Они стояли у окна ее кабинета, расположенного на антресолях, которые на половину лестничного марша возвышались над самой конторой — безукоризненно отделанным залом, где стояли два ряда столов и молоденькие сотрудницы печатали на машинках или обслуживали «ксероксы». По словам Чеденг Мансано, она занялась этим бизнесом, когда однажды, столкнувшись с необходимостью перепечатать рукопись, обнаружила, что сделать это можно только в крошечных конторах-клетушках. «Ксероксы» там стояли снаружи, прямо на тротуаре, а внутри две-три машинистки колотили по клавишам, в буквальном смысле «чувствуя локоть» соседа. И тогда она открыла свою контору, где все машинки были электрическими, девушки носили форму, помещение снабжено кондиционерами, а клиенты могли ждать исполнения своих заказов тут же, в роскошном холле.

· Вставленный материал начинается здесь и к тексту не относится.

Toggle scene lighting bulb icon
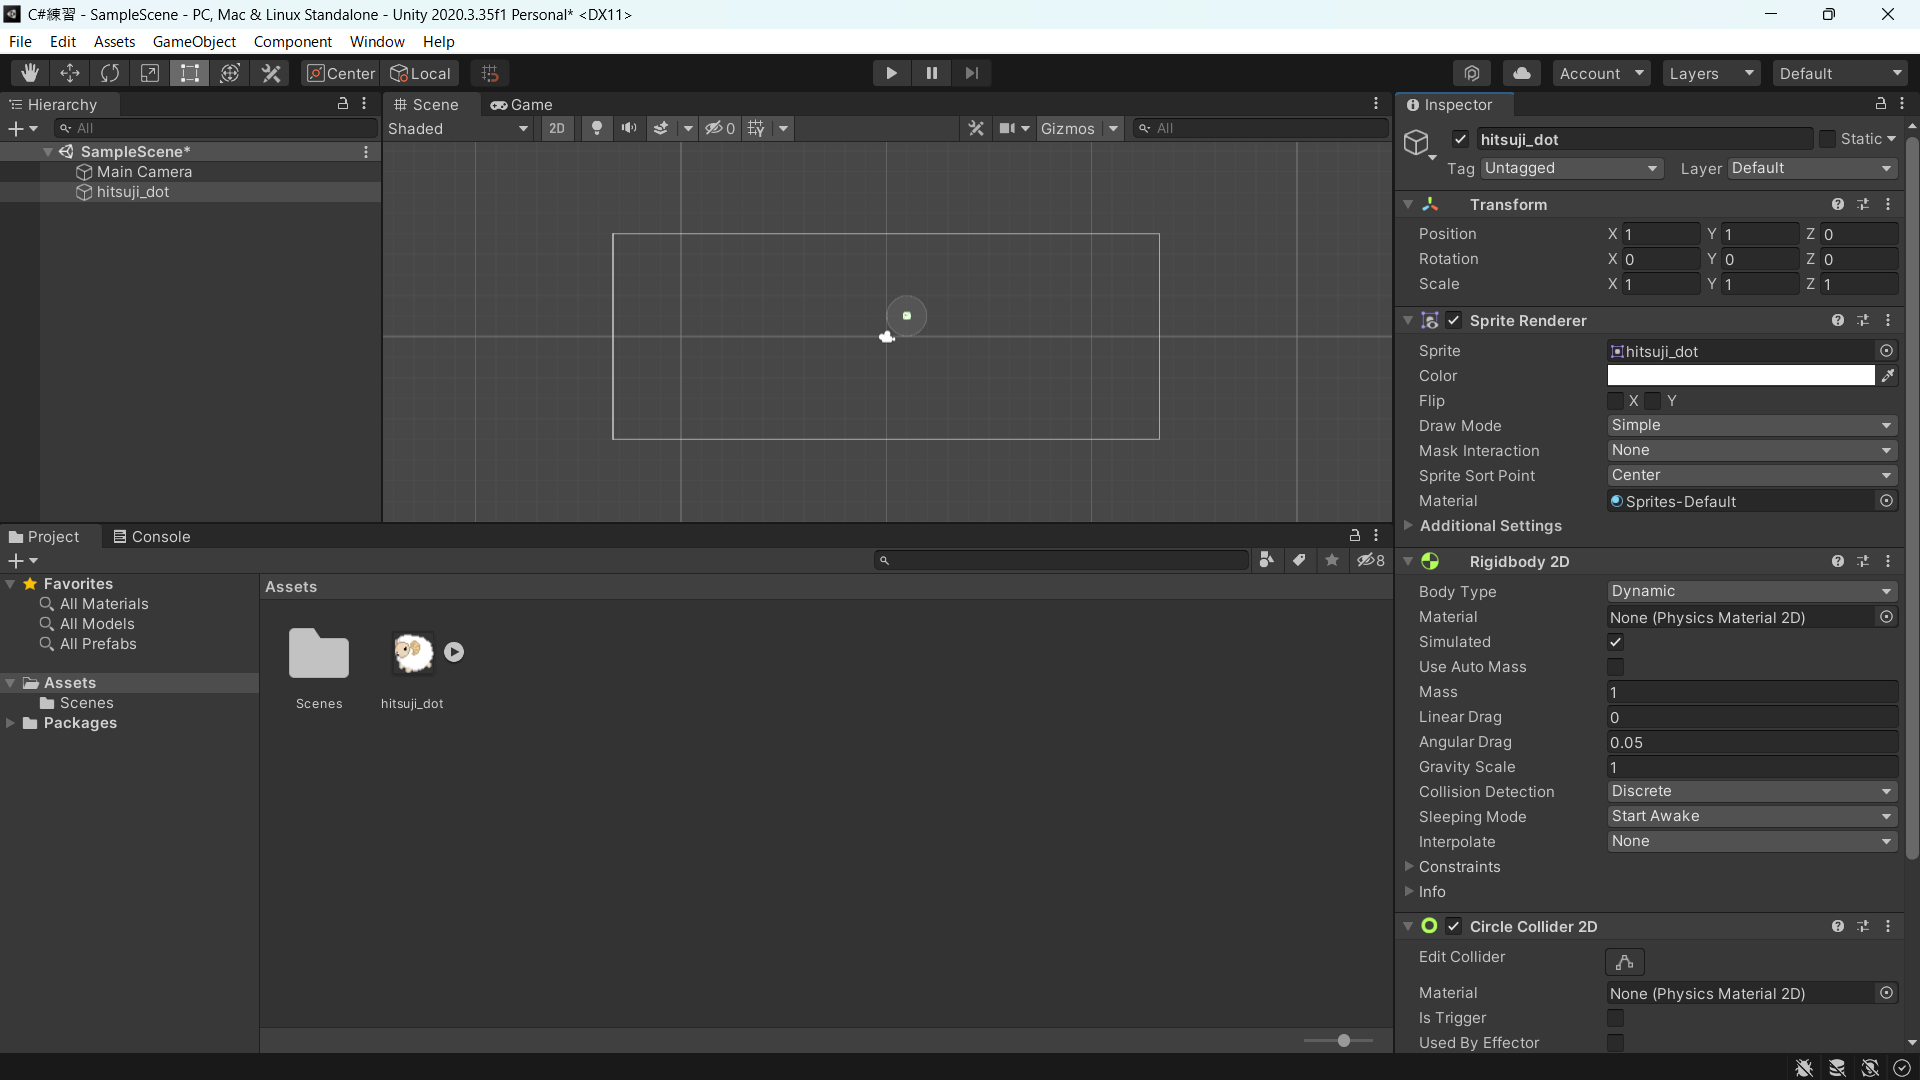 coord(597,128)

Кабинет располагался как раз над этим холлом и выходил окнами на улицу. Сквозь его стеклянную заднюю стенку было видно рабочее помещение внизу. Джек заметил, что дело там шло споро, практически без всяких указаний сверху.

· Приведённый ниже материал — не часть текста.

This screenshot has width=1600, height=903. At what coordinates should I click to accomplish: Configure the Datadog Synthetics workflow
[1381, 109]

— Похоже, твое заведение работает само по себе, — сказал он.

— При условии, что я здесь, — поморщилась Чеденг. — Когда меня нет, все дает сбой.

Почоло был прав, сказав, что сейчас, когда ей далеко за тридцать, она выглядит лучше, чем в молодые годы. Тогда все в ней было вызывающим — голос, интонации, манеры, одежда, даже фигура. Но, как и Альфреда, которая стала в высшей степени изящной, как только минули беззаботные годы отрочества, Чеденг сейчас выглядела как-то миниатюрнее, словно сжалась до минимально допустимого размера. В ее облике, однако, ощущалась некоторая внутренняя напряженность, и это снова напомнило ему Альфреду тех времен, когда он за ней ухаживал и когда в ней, хоть она была и спокойнее Чеденг, тоже чувствовалось опасное напряжение. Но именно оно, это ощущение опасности, исходившее от нее, подстегивало его, подогревало его страсть. Да и вообще, разве Чеденг видел он сейчас перед собой, в светло-зеленом мини, со взглядом в меру печальным и в меру мудрым?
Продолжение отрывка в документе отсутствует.